**Exercise directions:** Transcribe every record without leaving anything out or changing a word.

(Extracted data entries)
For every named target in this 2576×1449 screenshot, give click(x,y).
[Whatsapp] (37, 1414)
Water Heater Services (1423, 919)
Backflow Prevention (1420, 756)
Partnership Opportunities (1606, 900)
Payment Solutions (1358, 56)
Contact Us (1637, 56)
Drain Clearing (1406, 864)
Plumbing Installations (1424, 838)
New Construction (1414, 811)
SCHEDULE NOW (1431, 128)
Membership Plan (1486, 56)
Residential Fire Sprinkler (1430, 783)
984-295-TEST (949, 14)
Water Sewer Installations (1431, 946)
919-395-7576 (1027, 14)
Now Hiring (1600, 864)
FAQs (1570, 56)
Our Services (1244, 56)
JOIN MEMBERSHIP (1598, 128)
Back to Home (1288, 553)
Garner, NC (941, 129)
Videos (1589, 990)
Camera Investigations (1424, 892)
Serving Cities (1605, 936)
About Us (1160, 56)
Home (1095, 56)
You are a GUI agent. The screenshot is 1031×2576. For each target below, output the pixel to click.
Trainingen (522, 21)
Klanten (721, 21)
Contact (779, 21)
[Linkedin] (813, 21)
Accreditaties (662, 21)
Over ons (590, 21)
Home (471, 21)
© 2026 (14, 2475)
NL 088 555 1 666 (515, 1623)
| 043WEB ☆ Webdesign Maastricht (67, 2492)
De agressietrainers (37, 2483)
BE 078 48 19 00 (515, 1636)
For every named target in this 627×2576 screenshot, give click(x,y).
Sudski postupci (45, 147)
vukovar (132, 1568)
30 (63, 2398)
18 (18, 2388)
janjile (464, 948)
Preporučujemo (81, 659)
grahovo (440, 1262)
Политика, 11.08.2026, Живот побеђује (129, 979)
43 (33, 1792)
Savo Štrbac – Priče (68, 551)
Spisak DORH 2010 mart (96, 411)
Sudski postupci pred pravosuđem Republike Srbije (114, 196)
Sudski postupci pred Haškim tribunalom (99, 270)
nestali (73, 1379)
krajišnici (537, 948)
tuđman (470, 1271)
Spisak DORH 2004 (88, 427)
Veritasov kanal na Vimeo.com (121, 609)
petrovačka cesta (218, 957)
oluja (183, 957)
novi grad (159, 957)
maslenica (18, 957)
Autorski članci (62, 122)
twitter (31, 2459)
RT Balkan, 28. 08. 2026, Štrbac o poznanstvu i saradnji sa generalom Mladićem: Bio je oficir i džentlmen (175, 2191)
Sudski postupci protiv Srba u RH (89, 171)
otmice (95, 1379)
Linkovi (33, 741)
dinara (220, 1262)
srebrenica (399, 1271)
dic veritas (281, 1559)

**Solution:**
For every named target in this 2576×1449 screenshot, give click(x,y).
[Whatsapp] (37, 1414)
Water Heater Services (1423, 919)
Backflow Prevention (1420, 756)
Partnership Opportunities (1606, 900)
Payment Solutions (1358, 56)
Contact Us (1637, 56)
Drain Clearing (1406, 864)
Plumbing Installations (1424, 838)
New Construction (1414, 811)
SCHEDULE NOW (1431, 128)
Membership Plan (1486, 56)
Residential Fire Sprinkler (1430, 783)
984-295-TEST (949, 14)
Water Sewer Installations (1431, 946)
919-395-7576 (1027, 14)
Now Hiring (1600, 864)
FAQs (1570, 56)
Our Services (1244, 56)
JOIN MEMBERSHIP (1598, 128)
Back to Home (1288, 553)
Garner, NC (941, 129)
Videos (1589, 990)
Camera Investigations (1424, 892)
Serving Cities (1605, 936)
About Us (1160, 56)
Home (1095, 56)
You are a GUI agent. The screenshot is 1031×2576. For each target below, output the pixel to click.
Trainingen (522, 21)
Klanten (721, 21)
Contact (779, 21)
[Linkedin] (813, 21)
Accreditaties (662, 21)
Over ons (590, 21)
Home (471, 21)
© 2026 (14, 2475)
NL 088 555 1 666 (515, 1623)
| 043WEB ☆ Webdesign Maastricht (67, 2492)
De agressietrainers (37, 2483)
BE 078 48 19 00 (515, 1636)
For every named target in this 627×2576 screenshot, give click(x,y).
Sudski postupci (45, 147)
vukovar (132, 1568)
30 (63, 2398)
18 (18, 2388)
janjile (464, 948)
Preporučujemo (81, 659)
grahovo (440, 1262)
Политика, 11.08.2026, Живот побеђује (129, 979)
43 (33, 1792)
Savo Štrbac – Priče (68, 551)
Spisak DORH 2010 mart (96, 411)
Sudski postupci pred pravosuđem Republike Srbije (114, 196)
Sudski postupci pred Haškim tribunalom (99, 270)
nestali (73, 1379)
krajišnici (537, 948)
tuđman (470, 1271)
Spisak DORH 2004 (88, 427)
Veritasov kanal na Vimeo.com (121, 609)
petrovačka cesta (218, 957)
oluja (183, 957)
novi grad (159, 957)
maslenica (18, 957)
Autorski članci (62, 122)
twitter (31, 2459)
RT Balkan, 28. 08. 2026, Štrbac o poznanstvu i saradnji sa generalom Mladićem: Bio je oficir i džentlmen (175, 2191)
Sudski postupci protiv Srba u RH (89, 171)
otmice (95, 1379)
Linkovi (33, 741)
dinara (220, 1262)
srebrenica (399, 1271)
dic veritas (281, 1559)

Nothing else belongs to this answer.